Distributed, Secure, Self-Sovereign Identity for IoT Devices
Samson Kahsay Gebresilassie, Joseph Rafferty, Philip Morrow, Liming Chen, Mamun Abu-Tair, Zhan Cui
Abstract
The growth of Internet use due to the emergence of new paradigms including social media and the Internet of Things (IoT) has presented several challenges. Within the IoT paradigm, there are several domain-specific challenges, among which security is crucial. Billions of devices in the IoT ecosystem have the responsibility of generating, processing, and analyzing large volumes of data. This data may connect with organizations, services, billions of people and other devices. This high level of interconnectivity creates a complex and heterogeneous network which is challenging to adequately secure the IoT system. IoT devices are smart, diverse, portable, interoperable, often autonomous and deployed in distributed topology. Properly managing the identities of these IoT devices plays a critical role in achieving the security of the overall IoT ecosystem.

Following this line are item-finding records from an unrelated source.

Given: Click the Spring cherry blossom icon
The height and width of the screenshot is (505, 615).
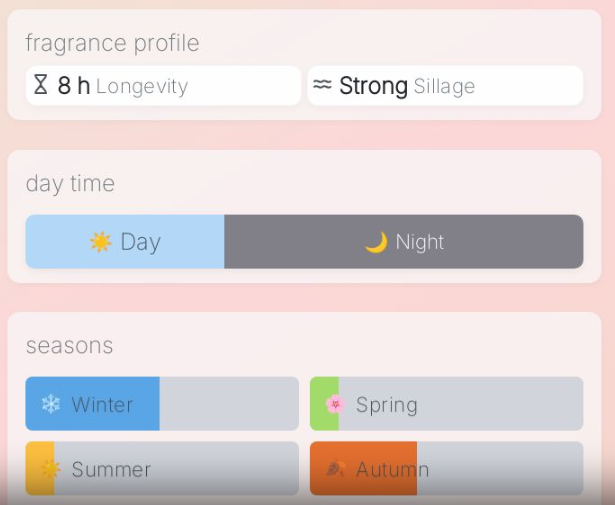Looking at the screenshot, I should click(335, 404).
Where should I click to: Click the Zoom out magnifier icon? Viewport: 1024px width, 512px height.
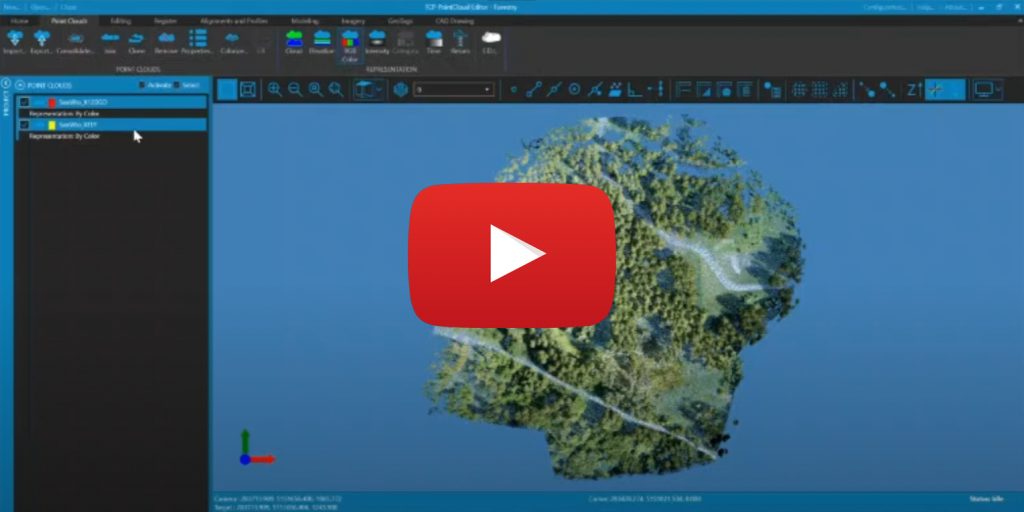[x=295, y=89]
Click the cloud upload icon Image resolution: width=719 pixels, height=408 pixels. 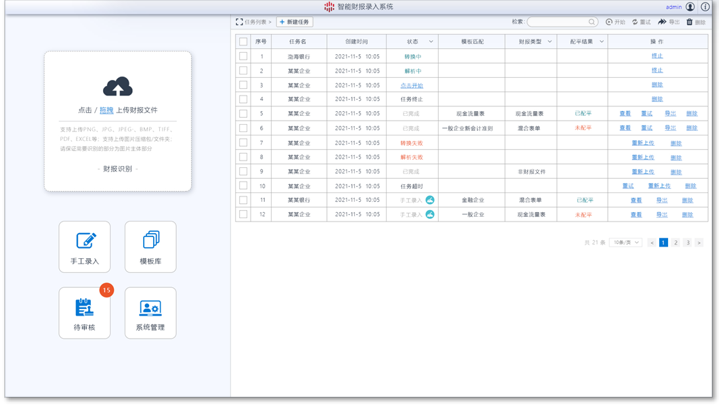click(117, 87)
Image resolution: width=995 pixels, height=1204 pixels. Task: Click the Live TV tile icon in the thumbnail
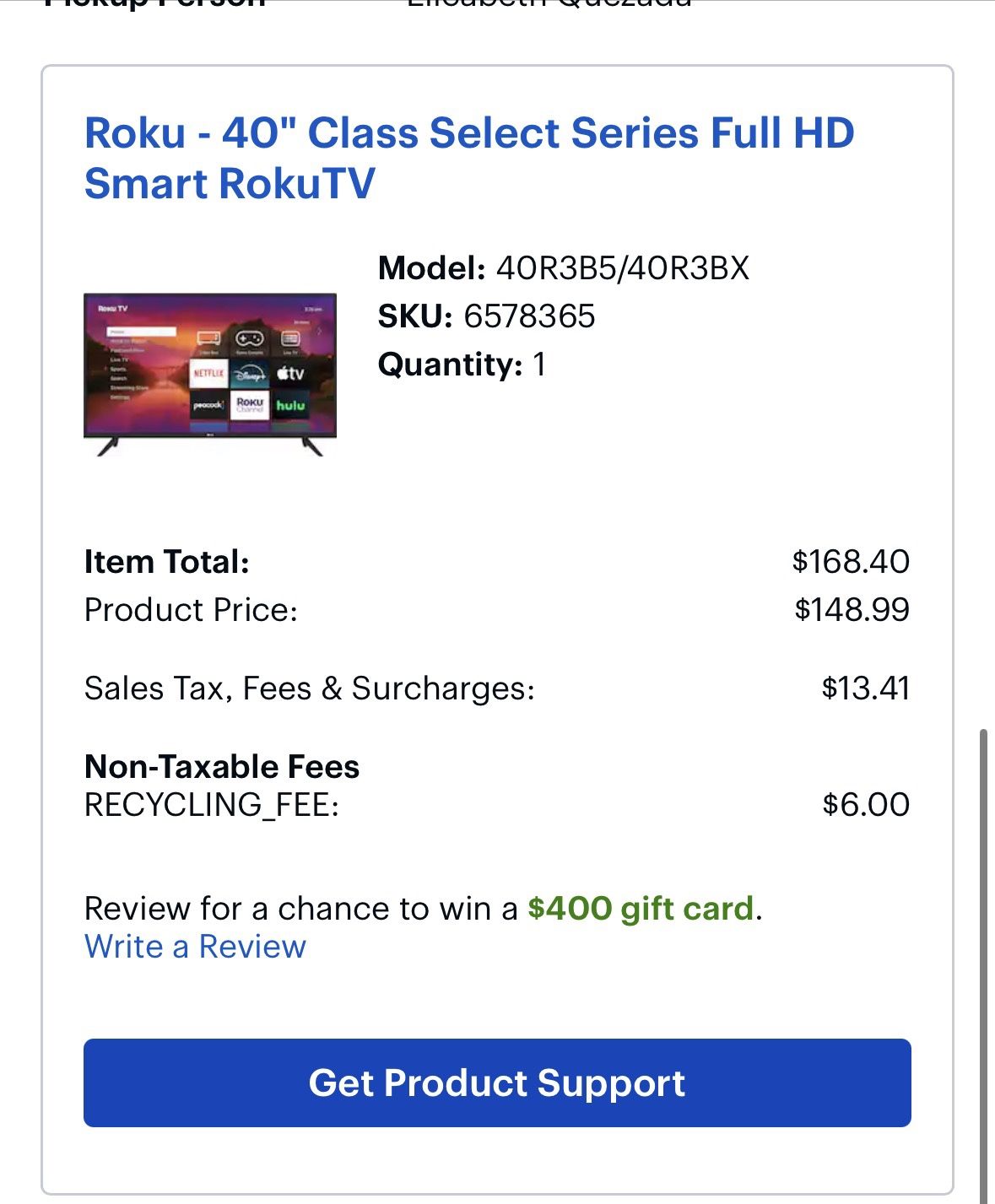[x=290, y=338]
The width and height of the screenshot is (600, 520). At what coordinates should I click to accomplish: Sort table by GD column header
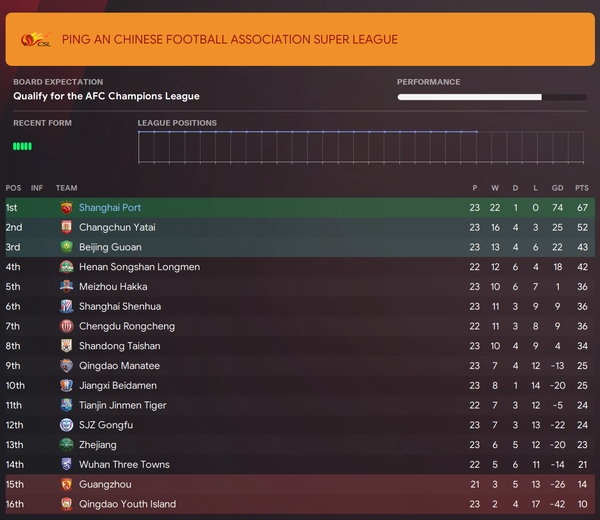pyautogui.click(x=558, y=188)
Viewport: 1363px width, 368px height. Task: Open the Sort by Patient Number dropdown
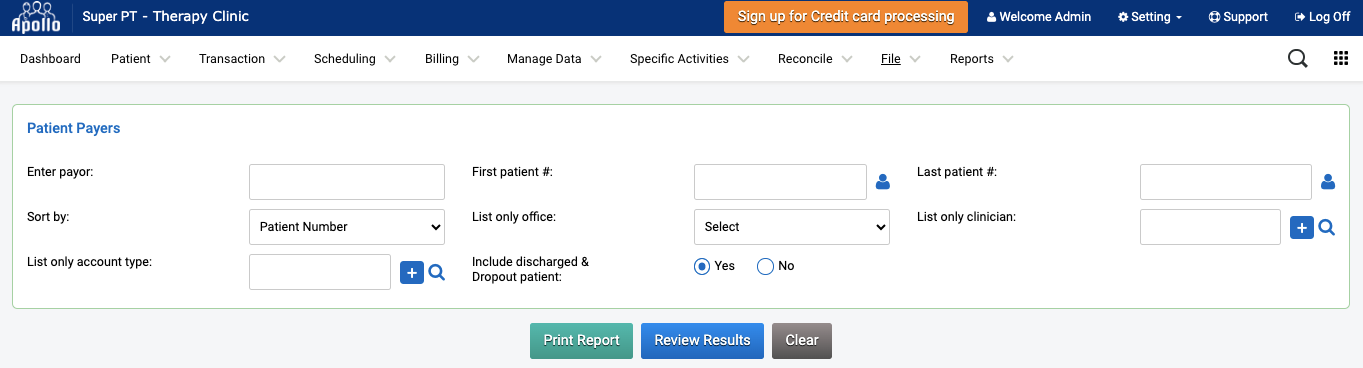347,227
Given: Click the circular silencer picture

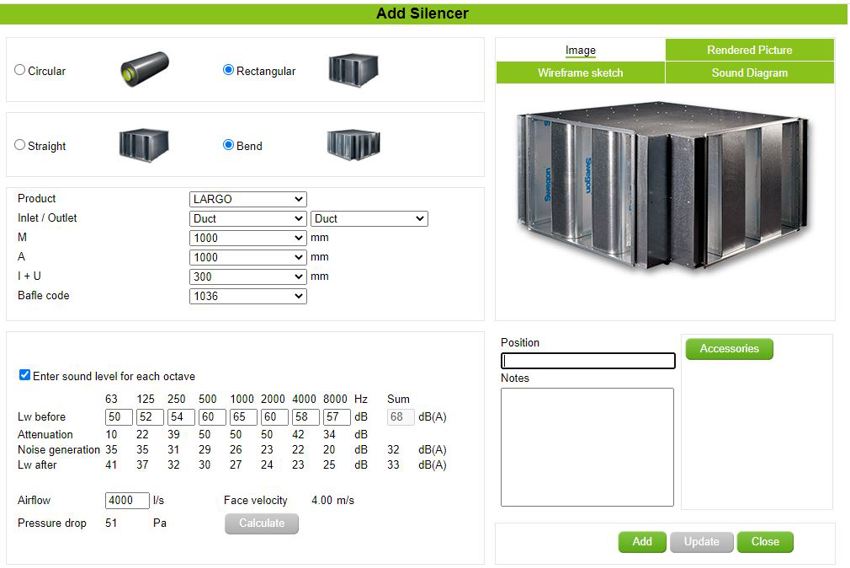Looking at the screenshot, I should [x=144, y=68].
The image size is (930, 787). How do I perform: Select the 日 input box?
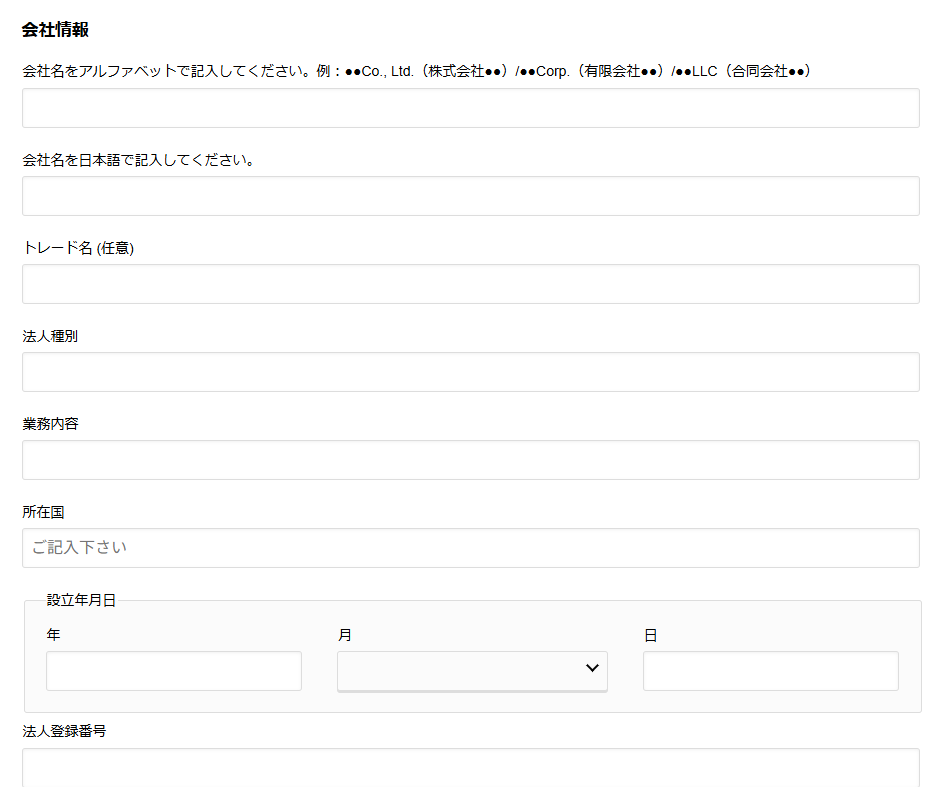click(770, 671)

Notably, existing identity management systems fail to satisfy the requirements of identity management for IoT devices. We present a novel solution for IoT devices identity management based on self-sovereign identity and underpinned by proven security offered by distributed ledger technology. This novel approach provides a secure, portable, decentralized, persistent, unique, interoperable, self-owned and self-controlled identity for IoT devices. A Device's identity with all its relationships in the IoT system are securely managed throughout its entire lifecycle.